● **Request**: Replace "purple swirl icon" with "violet swirl icon" in the material from its first line through the line that contains "Viewport: 583px width, 387px", inclusive, and give those lines again with nothing else changed. Leave the pictures out.

-- Provided records start --

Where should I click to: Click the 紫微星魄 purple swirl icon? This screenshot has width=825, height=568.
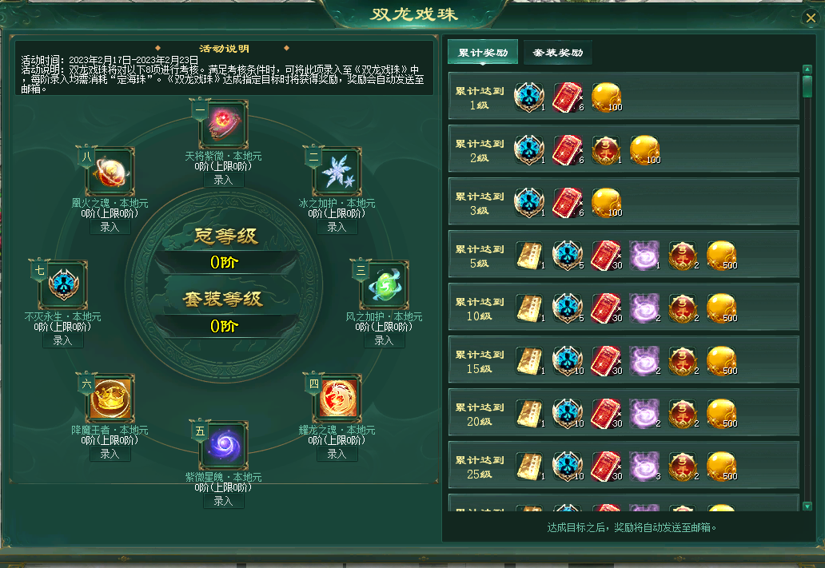click(224, 446)
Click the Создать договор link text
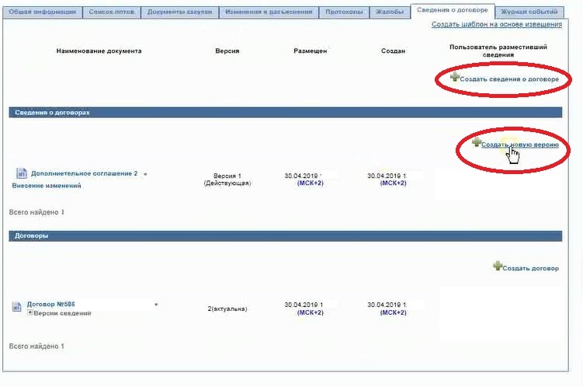Viewport: 583px width, 387px height. coord(530,268)
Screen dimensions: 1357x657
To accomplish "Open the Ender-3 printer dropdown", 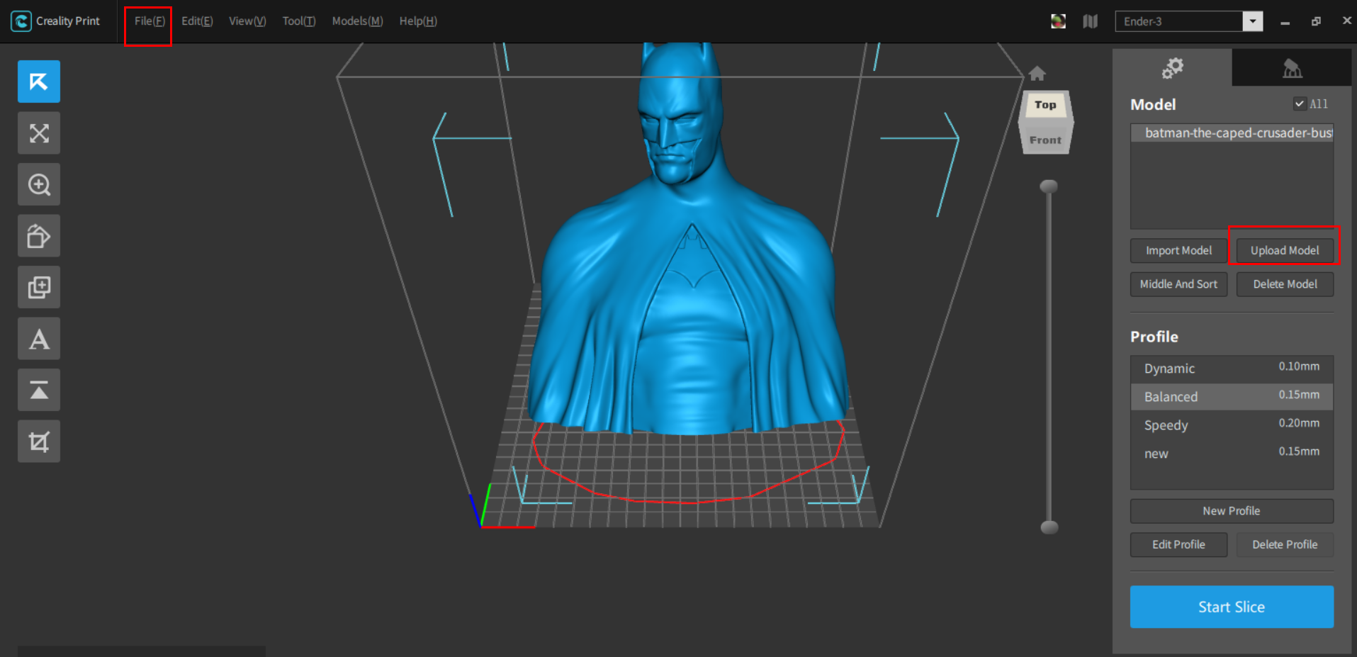I will click(1253, 21).
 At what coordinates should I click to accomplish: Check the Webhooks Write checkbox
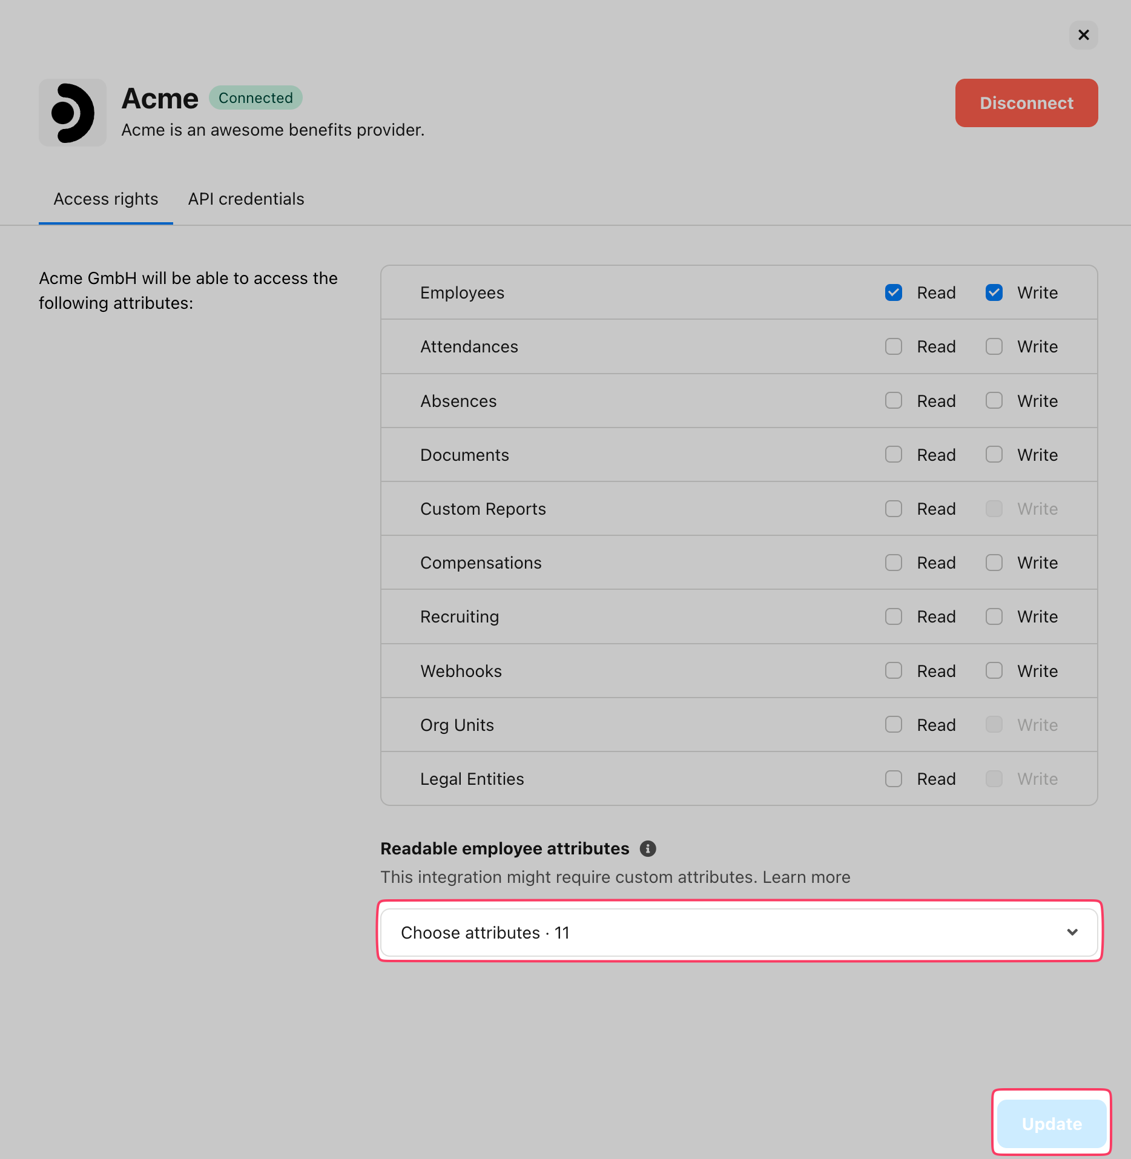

-- Provided records end --

● **Completed task**:
Where should I click to: Click the 紫微星魄 violet swirl icon? This screenshot has width=825, height=568.
click(224, 446)
Click the Создать договор link text
Viewport: 583px width, 387px height. coord(530,268)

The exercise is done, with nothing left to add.